Source data:
################

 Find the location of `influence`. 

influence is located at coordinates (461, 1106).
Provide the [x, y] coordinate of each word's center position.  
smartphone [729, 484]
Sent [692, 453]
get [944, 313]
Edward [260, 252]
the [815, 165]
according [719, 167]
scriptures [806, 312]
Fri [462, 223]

################

**WHAT YOU WILL DO**
Please rewrite the data as a JSON list of strings, with one string per line and blank lines omitted, beginning at the line containing "Provide the [x, y]" and continuing through the end of the data.

**RESPONSE TO THIS TASK**
[
  "Provide the [x, y] coordinate of each word's center position.  ",
  "smartphone [729, 484]",
  "Sent [692, 453]",
  "get [944, 313]",
  "Edward [260, 252]",
  "the [815, 165]",
  "according [719, 167]",
  "scriptures [806, 312]",
  "Fri [462, 223]"
]